The Ohio State University was not what I expected both in a positive and negative sense.
Escaping the Brecksville Bubble
I came from a predominantly white high school in Brecksville, Ohio (20 minutes south of Cleveland) where you could count the total number of black students on two hands. People for the most part had similar beliefs, political views, lives and just general outlooks on life. And while I was used to living in that community for most of my life, and was definitely a part of it, I 100% felt sheltered from my identity and often felt I didn’t have a chance to find out what being unapologetically black meant for me. I told myself I’d go to college at a big school like Ohio State to escape the “Brecksville Bubble”, and essentially expose myself to more racial, religious, political, economic and even sexual diversity.
How I Found My Community
I did an early arrival program for the Bell National Resource Center’s (BNRC) Early Arrival Program for African American males. I knew this would be the first time I’d be surrounded by majority (all) black males in an academic setting, and not just at a family event or church setting. One would think I might be nervous being around such a variety of people, but it automatically felt right for me. There was about 50-60 of us who showed up three days early to move in and begin all of the BNRC events. We were split into cohorts of about 8-9 students, and we built relationships on smaller scales at first. We got very close with our groups early on and throughout the first couple of days because of all of the time spent together, but the last day we probably got the closest as we did a campus wide scavenger hunt starting at the ARC, going through West to North to South campus, and then all the way back to the ARC, all by running! It was a competition in which cohorts teamed up and faced each other, and to this day it’s one of my best experiences at Ohio State. I finally had the opportunity to feel unapologetically black and meet people and make friends with people who could relate to me better. Even now our cohort and group still keeps in contact, and I’m close with multiple people from the program.
A Little Wake-Up Call
At this point, my excitement was sky high and I was so ready for the year now that I had developed so many relationships with different types of people. However, I was brought back to some of the realities I would face after I was in the elevator of my residence hall (Park-Stradley) on the regular move-in day. I saw a white mother (you’ll understand why I had to mention her race in a moment) trying to get into the elevator before it closed, and I held it open for her. She said, “Thank you,” but her very next words were, “Oh, so what sports do you play here?” And my reaction to yet another microaggression was…

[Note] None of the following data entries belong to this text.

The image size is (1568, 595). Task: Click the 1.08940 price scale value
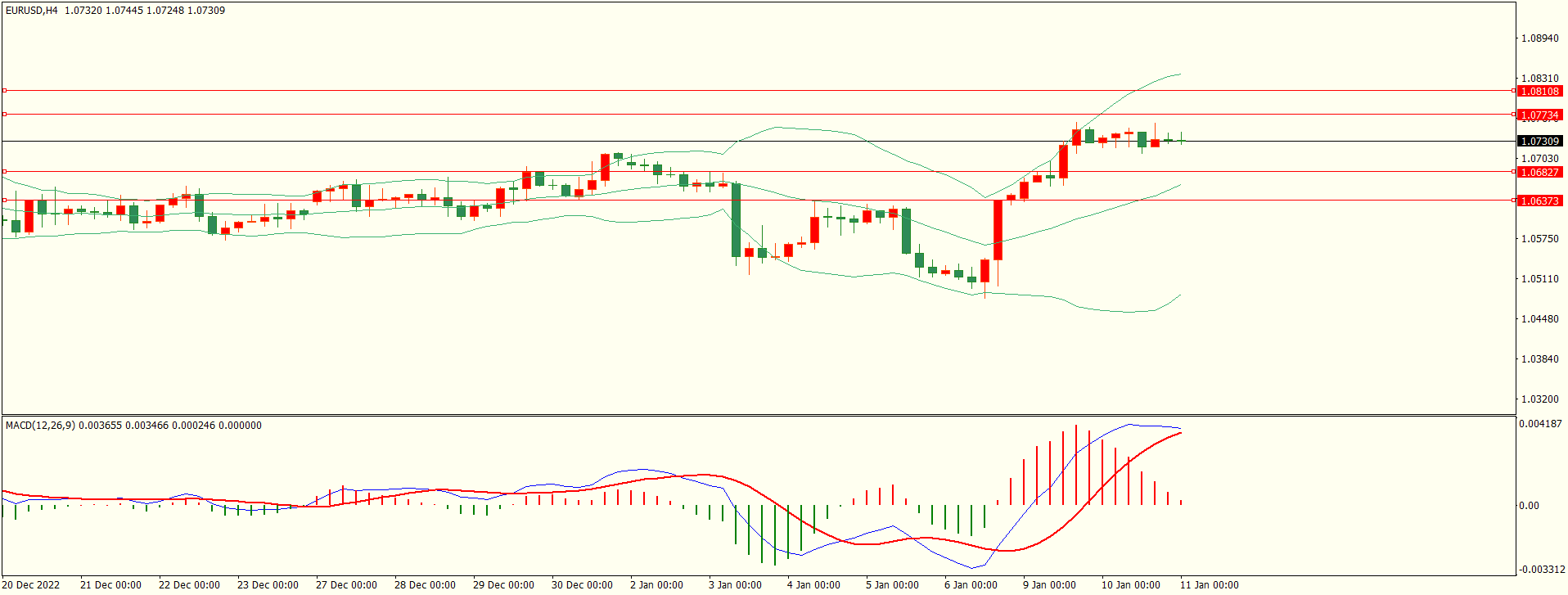1539,38
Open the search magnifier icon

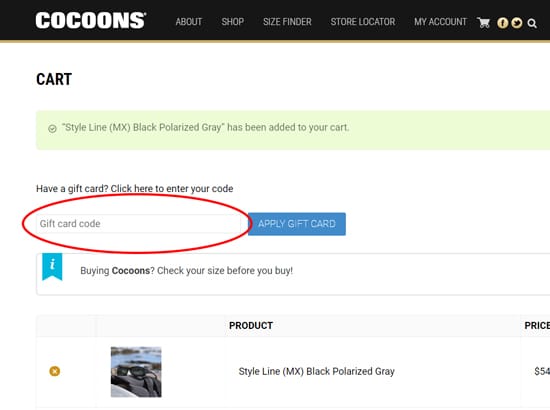pyautogui.click(x=532, y=23)

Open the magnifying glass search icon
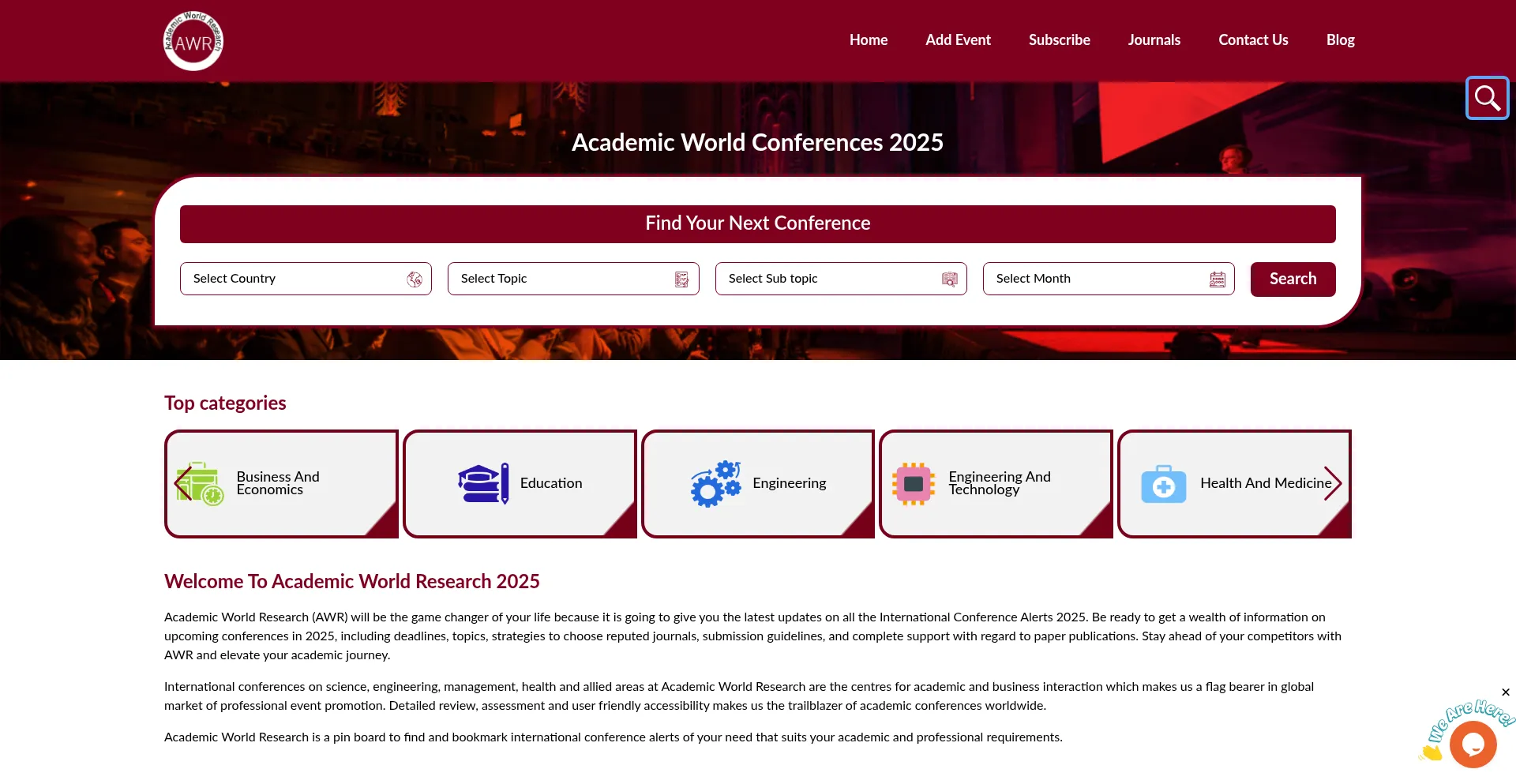click(1487, 98)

But for that same reason, I became appreciative of an experience like the BNRC. It helped me get connected to Hale Hall and went to Office of Diversity and Inclusion events and allowed me the opportunity to meet other black students and form really strong relationships.Through my current role as a peer leader, as well as other opportunities I’ve taken advantage of on campus, I’ve been exposed to individuals from vastly different backgrounds that my own. These include others from different economic backgrounds, geographic regions, students with vastly different political and religious views, and peers with different sexual orientations and gender identities. The opportunities I’ve taken advantage of have helped me to find myself and my community here on campus, and made me more holistic and open minded in the process.